2002 Denver Annual Meeting (October 27-30, 2002)

Paper No. 13
Presentation Time: 1:30 PM-5:30 PM


CLEMENTZ, Mark T.1, HOLDEN, Peter2 and KOCH, Paul L.1, (1)Earth Sciences, Univ of California, Santa Cruz, 1156 High Street, Santa Cruz, CA 95064, (2)Research School of Earth Sciences, Institute of Advanced Studies, The Australia National Univ, Canberra ACT 0200, Australia, clementz@es.ucsc.edu

Recent research has shown that calcium isotopes are fractionated by metabolic processes, leading to a decrease in 44Ca/40Ca ratio with increasing trophic level. If so, calcium isotopes could provide information on trophic relationships within food webs millions of years older than what we have been able to study thus far with alternative methods (i.e., nitrogen isotopes (d15N), Sr/Ca). To explore whether d44Ca values provided marine trophic level information, we measured the d44Ca composition of tooth enamel and bone from modern marine mammals representing a 2.5 order range in tropic level. Marine mammal enamel d44Ca values clustered into two groups - mammals foraging on vegetation or invertebrates exhibited higher d44Ca values than those foraging on fish or other marine mammals.
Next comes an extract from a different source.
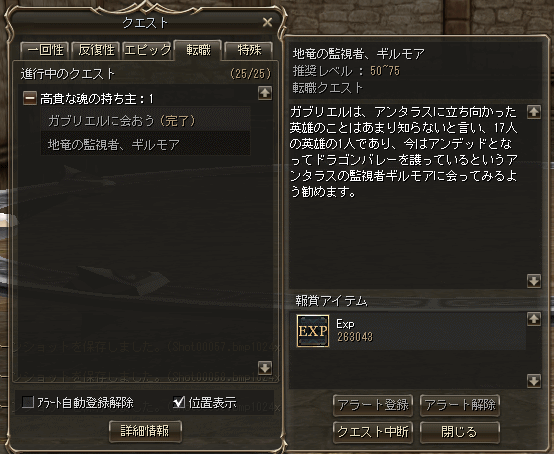This screenshot has height=454, width=554.
Task: Collapse the 高貴な魂の持ち主 quest entry
Action: (x=30, y=98)
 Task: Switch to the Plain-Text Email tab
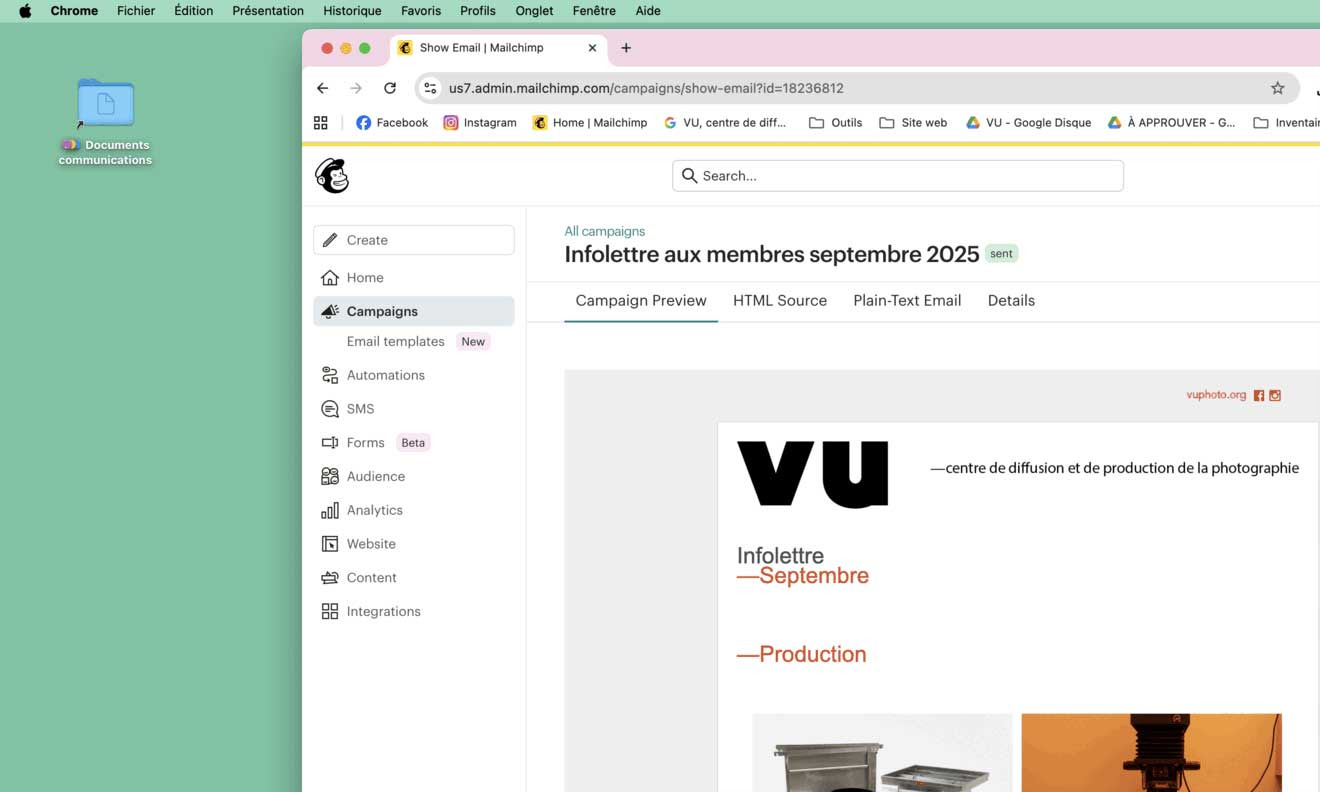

We next examined whether this correlation was preserved in the fossil record by examining a 15 Ma marine fauna from southern California and observed that the relationship between d44Ca values of specimens followed the same pattern as observed in modern faunas, but the mean d44Ca values were significantly different from modern d44Ca values for mammals of similar trophic level. We conclude that the relative spacing of d44Ca values amongst fossil taxa can serve as a valuable tool for defining trophic level of extinct organisms and can provide critical information on relationships within ancient foodwebs.